BEGIN Supplied data

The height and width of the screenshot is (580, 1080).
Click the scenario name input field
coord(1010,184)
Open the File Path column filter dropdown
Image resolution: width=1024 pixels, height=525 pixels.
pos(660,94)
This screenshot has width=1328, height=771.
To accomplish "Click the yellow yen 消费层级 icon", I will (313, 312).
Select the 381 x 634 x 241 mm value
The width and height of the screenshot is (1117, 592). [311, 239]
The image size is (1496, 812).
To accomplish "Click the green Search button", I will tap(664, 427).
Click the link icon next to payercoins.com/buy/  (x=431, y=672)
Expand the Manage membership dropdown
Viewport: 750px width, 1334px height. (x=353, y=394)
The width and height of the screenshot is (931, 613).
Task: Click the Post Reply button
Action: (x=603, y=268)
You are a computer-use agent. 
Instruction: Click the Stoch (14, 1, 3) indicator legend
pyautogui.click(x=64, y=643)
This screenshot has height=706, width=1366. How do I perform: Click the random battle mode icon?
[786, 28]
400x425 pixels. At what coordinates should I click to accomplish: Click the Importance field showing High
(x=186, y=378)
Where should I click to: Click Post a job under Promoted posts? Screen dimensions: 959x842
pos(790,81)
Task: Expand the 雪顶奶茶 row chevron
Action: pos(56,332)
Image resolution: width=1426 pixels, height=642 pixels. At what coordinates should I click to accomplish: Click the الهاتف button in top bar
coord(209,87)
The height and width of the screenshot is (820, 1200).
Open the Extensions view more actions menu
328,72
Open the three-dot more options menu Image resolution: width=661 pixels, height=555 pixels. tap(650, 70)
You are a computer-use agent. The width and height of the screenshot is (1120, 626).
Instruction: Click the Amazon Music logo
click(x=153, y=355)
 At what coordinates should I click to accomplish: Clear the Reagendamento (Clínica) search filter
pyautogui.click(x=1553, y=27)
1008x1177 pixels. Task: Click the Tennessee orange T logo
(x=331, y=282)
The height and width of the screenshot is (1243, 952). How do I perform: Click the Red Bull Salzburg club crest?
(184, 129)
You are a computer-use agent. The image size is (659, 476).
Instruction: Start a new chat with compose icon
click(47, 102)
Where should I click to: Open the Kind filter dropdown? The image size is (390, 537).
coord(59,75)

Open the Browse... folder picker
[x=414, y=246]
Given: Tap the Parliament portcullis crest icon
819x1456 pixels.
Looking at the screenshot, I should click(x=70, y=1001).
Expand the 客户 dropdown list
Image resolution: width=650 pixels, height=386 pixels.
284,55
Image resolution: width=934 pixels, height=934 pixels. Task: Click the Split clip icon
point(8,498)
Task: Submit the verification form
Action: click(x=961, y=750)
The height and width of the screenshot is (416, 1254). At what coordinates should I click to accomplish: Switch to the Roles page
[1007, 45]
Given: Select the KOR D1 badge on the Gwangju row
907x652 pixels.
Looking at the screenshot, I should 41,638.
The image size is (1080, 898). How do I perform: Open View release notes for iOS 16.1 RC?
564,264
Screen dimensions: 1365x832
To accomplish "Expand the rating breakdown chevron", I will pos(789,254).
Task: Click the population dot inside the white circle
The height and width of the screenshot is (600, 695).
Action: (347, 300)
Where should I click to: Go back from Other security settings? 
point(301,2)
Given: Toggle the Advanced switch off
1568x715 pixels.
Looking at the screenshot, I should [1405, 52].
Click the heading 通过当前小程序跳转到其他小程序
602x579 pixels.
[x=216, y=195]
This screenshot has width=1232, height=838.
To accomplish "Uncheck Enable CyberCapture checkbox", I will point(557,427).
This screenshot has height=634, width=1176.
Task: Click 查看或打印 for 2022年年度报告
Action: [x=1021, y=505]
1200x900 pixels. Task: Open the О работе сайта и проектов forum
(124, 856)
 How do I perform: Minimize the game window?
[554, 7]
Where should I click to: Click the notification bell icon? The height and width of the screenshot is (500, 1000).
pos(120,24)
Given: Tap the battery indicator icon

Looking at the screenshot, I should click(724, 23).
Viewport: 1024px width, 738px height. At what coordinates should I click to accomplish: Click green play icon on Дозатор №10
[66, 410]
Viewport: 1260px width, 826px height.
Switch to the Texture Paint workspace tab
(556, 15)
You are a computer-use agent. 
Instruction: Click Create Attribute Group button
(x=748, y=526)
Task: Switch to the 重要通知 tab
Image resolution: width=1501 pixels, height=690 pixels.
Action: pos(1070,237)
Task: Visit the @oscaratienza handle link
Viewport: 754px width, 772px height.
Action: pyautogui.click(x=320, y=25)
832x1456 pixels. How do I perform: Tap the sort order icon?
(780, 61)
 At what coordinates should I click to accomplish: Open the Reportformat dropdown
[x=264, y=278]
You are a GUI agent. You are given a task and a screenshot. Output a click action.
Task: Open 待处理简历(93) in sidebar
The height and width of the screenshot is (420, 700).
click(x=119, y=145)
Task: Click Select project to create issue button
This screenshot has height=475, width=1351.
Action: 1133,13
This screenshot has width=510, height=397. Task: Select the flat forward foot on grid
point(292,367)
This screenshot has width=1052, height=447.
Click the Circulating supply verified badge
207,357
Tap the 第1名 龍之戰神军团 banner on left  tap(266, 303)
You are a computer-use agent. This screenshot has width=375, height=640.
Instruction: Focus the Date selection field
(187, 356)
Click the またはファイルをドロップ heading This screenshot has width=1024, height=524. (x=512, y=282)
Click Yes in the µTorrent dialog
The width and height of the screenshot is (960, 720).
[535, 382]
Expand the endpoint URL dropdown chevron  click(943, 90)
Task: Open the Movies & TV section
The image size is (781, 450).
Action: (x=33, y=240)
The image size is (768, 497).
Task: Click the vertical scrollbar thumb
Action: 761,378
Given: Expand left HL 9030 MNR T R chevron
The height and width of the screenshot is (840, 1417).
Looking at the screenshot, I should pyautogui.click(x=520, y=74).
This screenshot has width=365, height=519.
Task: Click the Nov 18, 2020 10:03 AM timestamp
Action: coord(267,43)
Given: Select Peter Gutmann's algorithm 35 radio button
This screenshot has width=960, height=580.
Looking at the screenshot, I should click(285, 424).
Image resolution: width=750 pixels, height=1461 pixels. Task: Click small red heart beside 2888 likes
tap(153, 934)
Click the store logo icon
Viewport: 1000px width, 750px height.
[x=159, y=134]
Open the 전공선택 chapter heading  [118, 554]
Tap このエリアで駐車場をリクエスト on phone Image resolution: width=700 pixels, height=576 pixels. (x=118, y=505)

END Supplied data

### Aim of the task
Each and every entry needs to be repeated exactly.

### Answer
The height and width of the screenshot is (580, 1080).
Click the scenario name input field
coord(1010,184)
Open the File Path column filter dropdown
Image resolution: width=1024 pixels, height=525 pixels.
pos(660,94)
This screenshot has width=1328, height=771.
To accomplish "Click the yellow yen 消费层级 icon", I will (313, 312).
Select the 381 x 634 x 241 mm value
The width and height of the screenshot is (1117, 592). [311, 239]
The image size is (1496, 812).
To accomplish "Click the green Search button", I will tap(664, 427).
Click the link icon next to payercoins.com/buy/  (x=431, y=672)
Expand the Manage membership dropdown
Viewport: 750px width, 1334px height. (x=353, y=394)
The width and height of the screenshot is (931, 613).
Task: Click the Post Reply button
Action: (x=603, y=268)
You are a computer-use agent. 
Instruction: Click the Stoch (14, 1, 3) indicator legend
pyautogui.click(x=64, y=643)
This screenshot has height=706, width=1366. How do I perform: Click the random battle mode icon?
[786, 28]
400x425 pixels. At what coordinates should I click to accomplish: Click the Importance field showing High
(x=186, y=378)
Where should I click to: Click Post a job under Promoted posts? Screen dimensions: 959x842
pos(790,81)
Task: Expand the 雪顶奶茶 row chevron
Action: pos(56,332)
Image resolution: width=1426 pixels, height=642 pixels. At what coordinates should I click to accomplish: Click the الهاتف button in top bar
coord(209,87)
The height and width of the screenshot is (820, 1200).
Open the Extensions view more actions menu
328,72
Open the three-dot more options menu Image resolution: width=661 pixels, height=555 pixels. tap(650, 70)
You are a computer-use agent. The width and height of the screenshot is (1120, 626).
Instruction: Click the Amazon Music logo
click(x=153, y=355)
 At what coordinates should I click to accomplish: Clear the Reagendamento (Clínica) search filter
pyautogui.click(x=1553, y=27)
1008x1177 pixels. Task: Click the Tennessee orange T logo
(x=331, y=282)
The height and width of the screenshot is (1243, 952). How do I perform: Click the Red Bull Salzburg club crest?
(184, 129)
You are a computer-use agent. The image size is (659, 476).
Instruction: Start a new chat with compose icon
click(47, 102)
Where should I click to: Open the Kind filter dropdown? The image size is (390, 537).
coord(59,75)

Open the Browse... folder picker
[x=414, y=246]
Given: Tap the Parliament portcullis crest icon
819x1456 pixels.
Looking at the screenshot, I should click(x=70, y=1001).
Expand the 客户 dropdown list
Image resolution: width=650 pixels, height=386 pixels.
284,55
Image resolution: width=934 pixels, height=934 pixels. Task: Click the Split clip icon
point(8,498)
Task: Submit the verification form
Action: click(x=961, y=750)
The height and width of the screenshot is (416, 1254). At what coordinates should I click to accomplish: Switch to the Roles page
[1007, 45]
Given: Select the KOR D1 badge on the Gwangju row
907x652 pixels.
Looking at the screenshot, I should 41,638.
The image size is (1080, 898). How do I perform: Open View release notes for iOS 16.1 RC?
564,264
Screen dimensions: 1365x832
To accomplish "Expand the rating breakdown chevron", I will pos(789,254).
Task: Click the population dot inside the white circle
The height and width of the screenshot is (600, 695).
Action: (347, 300)
Where should I click to: Go back from Other security settings? 
point(301,2)
Given: Toggle the Advanced switch off
1568x715 pixels.
Looking at the screenshot, I should [1405, 52].
Click the heading 通过当前小程序跳转到其他小程序
602x579 pixels.
[x=216, y=195]
This screenshot has width=1232, height=838.
To accomplish "Uncheck Enable CyberCapture checkbox", I will point(557,427).
This screenshot has height=634, width=1176.
Task: Click 查看或打印 for 2022年年度报告
Action: [x=1021, y=505]
1200x900 pixels. Task: Open the О работе сайта и проектов forum
(124, 856)
 How do I perform: Minimize the game window?
[554, 7]
Where should I click to: Click the notification bell icon? The height and width of the screenshot is (500, 1000).
pos(120,24)
Given: Tap the battery indicator icon

Looking at the screenshot, I should click(724, 23).
Viewport: 1024px width, 738px height. At what coordinates should I click to accomplish: Click green play icon on Дозатор №10
[66, 410]
Viewport: 1260px width, 826px height.
Switch to the Texture Paint workspace tab
(556, 15)
You are a computer-use agent. 
Instruction: Click Create Attribute Group button
(x=748, y=526)
Task: Switch to the 重要通知 tab
Image resolution: width=1501 pixels, height=690 pixels.
Action: pos(1070,237)
Task: Visit the @oscaratienza handle link
Viewport: 754px width, 772px height.
Action: pyautogui.click(x=320, y=25)
832x1456 pixels. How do I perform: Tap the sort order icon?
(780, 61)
 At what coordinates should I click to accomplish: Open the Reportformat dropdown
[x=264, y=278]
You are a GUI agent. You are given a task and a screenshot. Output a click action.
Task: Open 待处理简历(93) in sidebar
The height and width of the screenshot is (420, 700).
click(x=119, y=145)
Task: Click Select project to create issue button
This screenshot has height=475, width=1351.
Action: 1133,13
This screenshot has width=510, height=397. Task: Select the flat forward foot on grid
point(292,367)
This screenshot has width=1052, height=447.
Click the Circulating supply verified badge
207,357
Tap the 第1名 龍之戰神军团 banner on left  tap(266, 303)
You are a computer-use agent. This screenshot has width=375, height=640.
Instruction: Focus the Date selection field
(187, 356)
Click the またはファイルをドロップ heading This screenshot has width=1024, height=524. (x=512, y=282)
Click Yes in the µTorrent dialog
The width and height of the screenshot is (960, 720).
[535, 382]
Expand the endpoint URL dropdown chevron  click(943, 90)
Task: Open the Movies & TV section
The image size is (781, 450).
Action: (x=33, y=240)
The image size is (768, 497).
Task: Click the vertical scrollbar thumb
Action: 761,378
Given: Expand left HL 9030 MNR T R chevron
The height and width of the screenshot is (840, 1417).
Looking at the screenshot, I should pyautogui.click(x=520, y=74).
This screenshot has width=365, height=519.
Task: Click the Nov 18, 2020 10:03 AM timestamp
Action: coord(267,43)
Given: Select Peter Gutmann's algorithm 35 radio button
This screenshot has width=960, height=580.
Looking at the screenshot, I should click(285, 424).
Image resolution: width=750 pixels, height=1461 pixels. Task: Click small red heart beside 2888 likes
tap(153, 934)
Click the store logo icon
Viewport: 1000px width, 750px height.
[x=159, y=134]
Open the 전공선택 chapter heading  [118, 554]
Tap このエリアで駐車場をリクエスト on phone Image resolution: width=700 pixels, height=576 pixels. (x=118, y=505)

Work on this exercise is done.